▶ [Selected extract]
• • •

The answer is fifteen. Check this detailed timeline of Friday, August 8 (in Russian or via machine translation). Note the entries (it's bottom to top) for 0:06, 14:22, 15:06 and 16:14.

FIFTEEN BLOODY HOURS of all-out Georgian shooting and shelling before the Russians went in. And what happened next? "The conflict began."

The conflict began.

Inappropriately except for reflecting my feelings, this reminds me of a crude joke which starts with a string of very hard and elaborate obscenities and continues, "– said Lieutenant Rzhevsky, and began to swear."

What conflict began? Let's take a jigsaw of quotes and put it together. The "chaotic conflict between Georgian and Russian forces", in which "[a]s many as 2,000 people may have been killed" "since Friday", which is "Russia's figure" "largely supported by South Ossetian leaders".

Ay, since Friday. The early hours of Friday. The Russian/S.O. figure refers, rather obviously, to the death toll from the moment the Georgians began to attack.

In other words, the conflict between Georgia and Russia claimed the lives of 2,000 people, some of whom (possibly even most of whom) had perished before that conflict began.

It's like saying a patient died from the chaotic conflict between cancer and chemotherapy. Implying both share the blame kind of equally. Russia became involved because people were dying. The Independent tried to pull a Russian reversal on that. Classy.

Monday, August 11, 2008

Introducing Propaganda 2.0

Propaganda 2.0 (as I propose to call that eerie phenomenon when more or less quality media is compelled – perhaps compelled inwardly – to go into idiot mode) is based on a clever observation that you don't really need classical propaganda. Propaganda 1.0 is overkill. Without a monopoly on information, it's counterproductive. It makes you vulnerable to any factual counter-claims. When you're caught manipulating facts, you lose your credibility.

Propaganda 2.0 has an answer. Manipulate in plain sight. Just give the plain facts, or the actual words, alongside your twisted interpretation. It'll work. Just like those billboards that shout "FREE* LAPTOPS!!" and whisper, "*with a purchase of $500,000,000 or greater". Did laws requiring the fine-print footnotes make ads with hollow promises go extinct? No. The fine print, besides being a requirement, is good practice. Don't lie to people: use the people's own imagination. And it doesn't matter that in a news article, you can't make some parts larger than others.

Wait, you can. It's called a headline. Everything under a headline is essentially fine print. However, you don't have to stop there. Inside the article, you can twist-in-plain-sight just as successfully. Think that's impossible?

Russia Warns Baltics, Poland To Pay For Georgia Stance

Russia's ambassador to Latvia Monday warned the Baltic states and Poland that they would pay for their criticism of the Kremlin over the conflict in Georgia, the Baltic news agency BNS reported.

• • •

▶ [Listed entries]
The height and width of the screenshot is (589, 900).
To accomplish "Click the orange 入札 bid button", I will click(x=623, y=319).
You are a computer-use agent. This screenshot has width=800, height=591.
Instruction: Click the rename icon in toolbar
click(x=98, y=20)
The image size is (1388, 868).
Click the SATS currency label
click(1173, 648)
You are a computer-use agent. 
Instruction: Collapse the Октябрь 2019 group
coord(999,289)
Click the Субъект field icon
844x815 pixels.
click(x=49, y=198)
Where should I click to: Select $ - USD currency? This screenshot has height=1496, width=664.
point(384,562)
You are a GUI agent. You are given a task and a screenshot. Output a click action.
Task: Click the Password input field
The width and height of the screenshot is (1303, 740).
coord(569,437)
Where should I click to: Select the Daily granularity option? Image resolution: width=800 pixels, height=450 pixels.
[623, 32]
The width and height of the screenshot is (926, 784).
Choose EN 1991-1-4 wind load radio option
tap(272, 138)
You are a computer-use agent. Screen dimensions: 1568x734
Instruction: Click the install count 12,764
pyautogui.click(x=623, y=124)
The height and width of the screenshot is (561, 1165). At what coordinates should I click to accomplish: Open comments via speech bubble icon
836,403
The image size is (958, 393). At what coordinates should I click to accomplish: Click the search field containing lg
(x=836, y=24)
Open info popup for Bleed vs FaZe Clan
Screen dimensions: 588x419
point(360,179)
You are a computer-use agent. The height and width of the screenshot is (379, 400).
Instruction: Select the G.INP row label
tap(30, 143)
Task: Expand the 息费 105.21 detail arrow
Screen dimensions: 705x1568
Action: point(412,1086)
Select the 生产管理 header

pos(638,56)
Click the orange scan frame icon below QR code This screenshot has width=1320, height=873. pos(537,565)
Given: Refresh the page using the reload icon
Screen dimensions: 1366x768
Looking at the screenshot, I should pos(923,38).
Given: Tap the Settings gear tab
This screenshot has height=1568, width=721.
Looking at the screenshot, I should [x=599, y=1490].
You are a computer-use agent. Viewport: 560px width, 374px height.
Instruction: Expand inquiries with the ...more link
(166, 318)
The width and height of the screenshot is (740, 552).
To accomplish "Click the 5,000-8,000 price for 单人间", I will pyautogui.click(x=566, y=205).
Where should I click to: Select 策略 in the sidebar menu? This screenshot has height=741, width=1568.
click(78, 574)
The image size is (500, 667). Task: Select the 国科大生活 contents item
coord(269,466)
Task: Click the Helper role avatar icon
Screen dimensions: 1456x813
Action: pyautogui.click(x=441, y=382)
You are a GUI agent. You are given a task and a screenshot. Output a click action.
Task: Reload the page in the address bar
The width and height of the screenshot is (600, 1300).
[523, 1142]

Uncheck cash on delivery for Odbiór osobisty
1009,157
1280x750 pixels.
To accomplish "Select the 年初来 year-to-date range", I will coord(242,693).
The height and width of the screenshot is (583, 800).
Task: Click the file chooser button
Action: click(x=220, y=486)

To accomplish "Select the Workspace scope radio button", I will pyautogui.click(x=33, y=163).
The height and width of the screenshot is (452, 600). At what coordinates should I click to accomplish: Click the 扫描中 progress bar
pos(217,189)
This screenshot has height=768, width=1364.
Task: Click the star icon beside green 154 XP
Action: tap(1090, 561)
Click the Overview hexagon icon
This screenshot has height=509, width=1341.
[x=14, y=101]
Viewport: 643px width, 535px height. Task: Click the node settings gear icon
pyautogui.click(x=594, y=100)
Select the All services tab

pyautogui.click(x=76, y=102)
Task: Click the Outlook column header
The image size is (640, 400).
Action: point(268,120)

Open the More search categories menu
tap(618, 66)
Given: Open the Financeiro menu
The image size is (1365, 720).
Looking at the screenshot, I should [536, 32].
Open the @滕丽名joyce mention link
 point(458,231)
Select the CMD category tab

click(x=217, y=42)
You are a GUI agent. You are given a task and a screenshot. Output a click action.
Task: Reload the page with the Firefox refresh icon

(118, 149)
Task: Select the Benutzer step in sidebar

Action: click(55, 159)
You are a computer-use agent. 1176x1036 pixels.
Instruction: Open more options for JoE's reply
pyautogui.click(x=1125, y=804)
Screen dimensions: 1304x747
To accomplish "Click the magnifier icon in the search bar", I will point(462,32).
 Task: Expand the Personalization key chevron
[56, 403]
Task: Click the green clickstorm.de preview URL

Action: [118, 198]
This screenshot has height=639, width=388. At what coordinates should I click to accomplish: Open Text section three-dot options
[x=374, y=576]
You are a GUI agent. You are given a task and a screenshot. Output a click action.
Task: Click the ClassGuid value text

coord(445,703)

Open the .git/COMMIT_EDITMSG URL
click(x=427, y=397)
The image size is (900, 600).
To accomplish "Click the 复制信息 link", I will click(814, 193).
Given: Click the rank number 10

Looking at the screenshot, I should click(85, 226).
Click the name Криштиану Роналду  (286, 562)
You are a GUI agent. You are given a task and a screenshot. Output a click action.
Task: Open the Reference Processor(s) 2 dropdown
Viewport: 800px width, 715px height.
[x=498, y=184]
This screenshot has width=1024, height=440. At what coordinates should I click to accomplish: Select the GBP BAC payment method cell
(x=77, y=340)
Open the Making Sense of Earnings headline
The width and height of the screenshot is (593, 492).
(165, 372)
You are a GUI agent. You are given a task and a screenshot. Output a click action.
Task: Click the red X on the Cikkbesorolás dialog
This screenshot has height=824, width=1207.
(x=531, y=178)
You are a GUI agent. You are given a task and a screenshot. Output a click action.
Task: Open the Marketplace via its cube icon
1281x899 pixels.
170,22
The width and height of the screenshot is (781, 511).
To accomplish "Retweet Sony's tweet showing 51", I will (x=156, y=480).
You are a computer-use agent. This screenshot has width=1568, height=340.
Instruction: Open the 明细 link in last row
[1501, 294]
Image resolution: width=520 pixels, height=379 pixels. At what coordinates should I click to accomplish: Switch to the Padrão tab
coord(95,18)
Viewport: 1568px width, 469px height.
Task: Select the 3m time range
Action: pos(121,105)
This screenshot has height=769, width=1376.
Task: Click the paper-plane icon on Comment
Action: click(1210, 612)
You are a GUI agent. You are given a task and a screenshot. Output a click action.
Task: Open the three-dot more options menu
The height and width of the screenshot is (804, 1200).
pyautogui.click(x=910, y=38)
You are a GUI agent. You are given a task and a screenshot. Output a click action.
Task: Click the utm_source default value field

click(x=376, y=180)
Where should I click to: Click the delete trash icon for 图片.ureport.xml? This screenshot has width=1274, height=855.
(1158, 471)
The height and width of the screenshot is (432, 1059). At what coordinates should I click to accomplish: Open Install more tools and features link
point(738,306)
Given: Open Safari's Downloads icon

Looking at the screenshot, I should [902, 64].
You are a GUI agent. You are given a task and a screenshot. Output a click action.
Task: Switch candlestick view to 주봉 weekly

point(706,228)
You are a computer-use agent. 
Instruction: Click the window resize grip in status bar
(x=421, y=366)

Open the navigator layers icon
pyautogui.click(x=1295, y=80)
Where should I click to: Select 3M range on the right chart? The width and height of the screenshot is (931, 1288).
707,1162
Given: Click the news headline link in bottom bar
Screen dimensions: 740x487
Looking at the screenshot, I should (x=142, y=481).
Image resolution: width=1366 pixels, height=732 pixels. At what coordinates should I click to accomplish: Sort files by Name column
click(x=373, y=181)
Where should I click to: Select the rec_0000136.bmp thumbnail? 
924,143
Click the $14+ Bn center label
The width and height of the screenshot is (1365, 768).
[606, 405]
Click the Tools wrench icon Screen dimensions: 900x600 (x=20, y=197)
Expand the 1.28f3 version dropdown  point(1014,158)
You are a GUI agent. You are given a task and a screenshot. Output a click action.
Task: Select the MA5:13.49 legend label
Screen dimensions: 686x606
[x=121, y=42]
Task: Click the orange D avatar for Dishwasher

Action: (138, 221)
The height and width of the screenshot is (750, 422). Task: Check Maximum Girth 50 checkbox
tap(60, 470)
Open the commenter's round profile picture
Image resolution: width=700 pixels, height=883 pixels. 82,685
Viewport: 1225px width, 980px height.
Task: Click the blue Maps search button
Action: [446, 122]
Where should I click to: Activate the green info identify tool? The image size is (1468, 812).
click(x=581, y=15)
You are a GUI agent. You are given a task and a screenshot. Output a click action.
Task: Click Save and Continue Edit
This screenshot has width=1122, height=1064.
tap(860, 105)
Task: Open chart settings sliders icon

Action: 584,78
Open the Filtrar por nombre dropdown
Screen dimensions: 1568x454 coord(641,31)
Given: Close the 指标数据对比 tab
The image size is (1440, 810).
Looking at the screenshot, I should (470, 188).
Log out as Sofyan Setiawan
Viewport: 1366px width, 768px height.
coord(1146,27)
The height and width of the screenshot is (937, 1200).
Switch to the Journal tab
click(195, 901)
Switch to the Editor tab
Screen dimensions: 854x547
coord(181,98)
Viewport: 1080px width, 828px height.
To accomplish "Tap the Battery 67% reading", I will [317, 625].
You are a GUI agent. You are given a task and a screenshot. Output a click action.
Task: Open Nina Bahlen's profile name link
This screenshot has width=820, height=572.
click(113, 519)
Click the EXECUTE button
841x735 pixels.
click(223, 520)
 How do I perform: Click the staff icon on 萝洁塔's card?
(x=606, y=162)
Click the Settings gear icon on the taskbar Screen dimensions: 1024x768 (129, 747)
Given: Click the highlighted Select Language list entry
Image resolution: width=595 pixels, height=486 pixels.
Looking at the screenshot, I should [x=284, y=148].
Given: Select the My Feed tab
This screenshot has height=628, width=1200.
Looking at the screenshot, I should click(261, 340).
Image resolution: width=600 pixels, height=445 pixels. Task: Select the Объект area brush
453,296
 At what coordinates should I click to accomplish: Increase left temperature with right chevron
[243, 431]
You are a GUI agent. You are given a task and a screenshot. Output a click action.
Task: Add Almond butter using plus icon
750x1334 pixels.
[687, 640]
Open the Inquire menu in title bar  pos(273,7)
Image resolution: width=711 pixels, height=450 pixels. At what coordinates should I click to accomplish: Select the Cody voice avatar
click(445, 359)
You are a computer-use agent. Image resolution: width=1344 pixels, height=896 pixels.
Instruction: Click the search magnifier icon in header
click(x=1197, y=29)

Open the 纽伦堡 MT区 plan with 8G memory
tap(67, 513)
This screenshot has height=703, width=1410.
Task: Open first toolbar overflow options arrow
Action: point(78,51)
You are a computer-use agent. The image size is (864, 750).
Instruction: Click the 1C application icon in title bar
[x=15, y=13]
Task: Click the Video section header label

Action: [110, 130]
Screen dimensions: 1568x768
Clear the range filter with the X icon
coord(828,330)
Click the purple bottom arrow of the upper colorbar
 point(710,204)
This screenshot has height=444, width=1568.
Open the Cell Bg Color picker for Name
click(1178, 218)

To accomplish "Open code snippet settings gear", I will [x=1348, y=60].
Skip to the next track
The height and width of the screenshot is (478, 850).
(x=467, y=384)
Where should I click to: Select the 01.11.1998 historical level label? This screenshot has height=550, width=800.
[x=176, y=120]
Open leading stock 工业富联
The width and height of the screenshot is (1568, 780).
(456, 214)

• • •

▶ [Task list]
1. Duplicate everything in the post about the Georgia conflict from "In other words, the" down to "on that. Classy.".
2. In the post about the Georgia conflict, how many hours of Georgian shooting and shelling came before the Russians went in?
Rely only on the post about the Georgia conflict, not on the rows.

▶ [Completed exercise]
1.
In other words, the conflict between Georgia and Russia claimed the lives of 2,000 people, some of whom (possibly even most of whom) had perished before that conflict began.

It's like saying a patient died from the chaotic conflict between cancer and chemotherapy. Implying both share the blame kind of equally. Russia became involved because people were dying. The Independent tried to pull a Russian reversal on that. Classy.

2. Fifteen hours.